-- begin READING TEXT --
Local & Global Conservation

Let’s say we’re simulating fluid flowing into a pipe. We expect whatever goes in to eventually come out. This is called conservation of mass. If our simulation somehow shows that more mass comes out than goes in, something is seriously wrong.

This is where a fundamental difference between FEM and FVM comes in.

In FEM, we write our equations in a way that solves for variables at nodes. But conservation (like energy or mass) isn’t automatically guaranteed in each small element. It’s only ensured overall, across the entire domain. This is global conservation.

In FVM, we apply our physical laws directly over each control volume (cell). That means each small cell conserves mass, momentum, and energy independently. This is called local conservation.

That’s why FVM is preferred for fluid flow problems - which are very sensitive to any non-conservation.

What Are We Actually Solving?

Let’s take a few different physical scenarios and peel back what’s going on.

🔥 Case 1: Heat Transfer (Thermal)

If we heat one end of a rod, the heat flows to the other end. This is governed by Fourier’s Law:

$$ q = -k \nabla T $$

It says that heat flux is proportional to the negative gradient of temperature.

This gives us a differential equation:

$$ \frac{\partial^2 T}{\partial x^2} + \frac{\partial^2 T}{\partial y^2} = 0 $$

Now, to solve this on a computer, we approximate this differential equation into a set of equations that can be solved algebraically.

In FEM, this is done using an approach called the weighted residual method, where we multiply the differential equation with a trial function and integrate over the domain. This converts the equation into what we call the weak form—don’t worry too much about the name.

The end result looks like this:

$$ [K] \{T\} = \{Q\} $$

Where:

$[K]$ is the global conductivity matrix
${T}$ is the vector of temperatures at each node
${Q}$ is the vector of heat inputs or boundary conditions

We solve this system using techniques like matrix inversion, which gives us the temperatures at each node. Then interpolate to get the temperatures throughout the domain. The other effects, like heat flow, heat flux, etc., can be derived from these nodal temperatures. This is called post-processing.

🧱 Case 2: Structural Mechanics

Imagine a beam under load.

Each node can move in x, y, z directions → 3 unknowns per node. The computer solves a system of 3x equations for x nodes. Some nodes are fixed. Others might experience force.

The governing law is Newton’s second law—force = mass × acceleration, which simplifies to just force balance in static problems.
-- end READING TEXT --
-- begin PROVIDED DATA --
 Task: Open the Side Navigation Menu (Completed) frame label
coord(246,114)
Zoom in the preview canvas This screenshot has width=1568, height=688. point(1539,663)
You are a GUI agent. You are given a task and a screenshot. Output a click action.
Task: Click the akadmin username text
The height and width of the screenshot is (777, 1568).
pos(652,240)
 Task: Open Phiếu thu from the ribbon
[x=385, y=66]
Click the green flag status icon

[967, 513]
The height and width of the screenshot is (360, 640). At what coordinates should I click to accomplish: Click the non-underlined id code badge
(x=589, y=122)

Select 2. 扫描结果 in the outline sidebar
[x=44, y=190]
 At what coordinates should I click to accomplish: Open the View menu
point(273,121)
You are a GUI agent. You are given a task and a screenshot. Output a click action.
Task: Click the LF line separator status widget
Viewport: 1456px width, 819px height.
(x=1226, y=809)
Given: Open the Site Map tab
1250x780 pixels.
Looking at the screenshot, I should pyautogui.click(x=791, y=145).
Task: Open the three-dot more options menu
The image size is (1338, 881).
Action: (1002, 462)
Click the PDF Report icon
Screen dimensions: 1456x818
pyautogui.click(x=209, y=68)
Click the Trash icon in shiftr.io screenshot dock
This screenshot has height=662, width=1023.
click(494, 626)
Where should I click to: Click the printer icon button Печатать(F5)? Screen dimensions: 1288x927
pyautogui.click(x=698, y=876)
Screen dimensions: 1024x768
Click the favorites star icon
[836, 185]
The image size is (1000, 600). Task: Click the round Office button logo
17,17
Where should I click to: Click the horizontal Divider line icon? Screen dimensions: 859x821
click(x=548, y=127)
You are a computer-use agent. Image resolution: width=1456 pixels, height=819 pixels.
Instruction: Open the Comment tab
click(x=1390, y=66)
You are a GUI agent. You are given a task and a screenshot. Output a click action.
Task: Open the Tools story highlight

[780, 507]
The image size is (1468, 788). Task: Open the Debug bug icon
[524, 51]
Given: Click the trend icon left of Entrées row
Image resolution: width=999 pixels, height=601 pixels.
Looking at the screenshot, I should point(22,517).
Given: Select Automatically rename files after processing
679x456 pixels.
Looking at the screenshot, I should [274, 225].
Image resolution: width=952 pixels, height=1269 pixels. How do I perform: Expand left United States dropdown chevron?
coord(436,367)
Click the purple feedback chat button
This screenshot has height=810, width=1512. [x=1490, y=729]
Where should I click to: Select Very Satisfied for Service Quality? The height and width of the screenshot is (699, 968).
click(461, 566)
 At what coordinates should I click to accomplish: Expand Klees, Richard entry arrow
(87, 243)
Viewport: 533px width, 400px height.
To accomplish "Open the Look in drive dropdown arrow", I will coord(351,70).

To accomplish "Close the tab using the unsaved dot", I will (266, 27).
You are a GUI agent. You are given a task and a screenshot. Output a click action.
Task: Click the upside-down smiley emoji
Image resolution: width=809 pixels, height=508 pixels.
-- end PROVIDED DATA --
◆ SHORT EXERCISE:
Continue the piece on FEM and FVM, starting right after its final sentence about force balance in static problems. The entries are unrelated to the piece on FEM and FVM and stand apart from it.

◆ EXERCISE RESPONSE:
The final system of equations again looks like:

$$ [K] \{u\} = \{F\} $$

Where:

$[K]$: Stiffness matrix
${u}$: Displacement vector
${F}$: External force vector

Solving this gives us the displacement of each node in each direction. Then using basic stress-strain laws (Hooke’s law), we calculate stresses and strains- which is again post-processing.

🌊 Case 3: Fluid Flow (CFD)

Fluids are governed by a set of equations called the Navier-Stokes equations, which enforce conservation of mass, momentum, and energy.

In FVM, we don’t work with point-based differential equations. Instead, we work with integral forms of these laws over small control volumes (cells).

The general form is:

$$ \frac{\partial}{\partial t} \int_V \phi \, dV + \int_A \phi \vec{v} \cdot d\vec{A} = \int_V S_\phi \, dV $$

The problem is, these equations are non-linear, meaning their solutions are not straight lines or simple curves.

We start with a guess. The solver uses methods like Newton-Raphson to refine the guess.

Newton-Raphson Method

Imagine you’re trying to find where a curve crosses the x-axis. You pick a point on the curve. Draw a tangent. Your next guess is where that tangent cuts the x-axis. Repeat this process.

That’s Newton-Raphson. It’s a method to iteratively approach the solution to a non-linear equation by drawing successive tangents.

Each iteration gets us closer to the right answer.

This process continues until the difference between two guesses (called the residual) is very small. If this residual is large and keeps growing, our simulation is diverging. If the residual becomes very small and stays low(usually less than $ 1 \times 10^{-6} $), our simulation is converging.

So in CFD, we often monitor the residuals to check how good the solution is getting.

Direct Numerical Simulation (DNS)

There’s actually another way to solve fluid problems, called the Direct Numerical Simulation (DNS). Here, we solve the Navier-Stokes equations exactly— capturing every tiny swirl and vortex in the flow.

Although it sounds perfect, it is computationally the most challenging, often requiring billions of grid points even for simple flows. Due to the high computational cost, it has been mostly limited to academic research & high end supercomputers.

With the advent of GPUs & Fluidx3D, a promising future lies ahead.

Simulation Workflow

We’ve split our domain, selected our physics, and written down some equations. But how does this whole thing come together?

1. Pre-analysis

Before even opening a simulation software, we take a pause and examine what’s really happening in our system.

Is it thermal, structural, fluid-related or something more?

Can it be simplified to 2D?

Is it steady (doesn’t change with time) or unsteady?

Are there any obvious symmetries we can exploit?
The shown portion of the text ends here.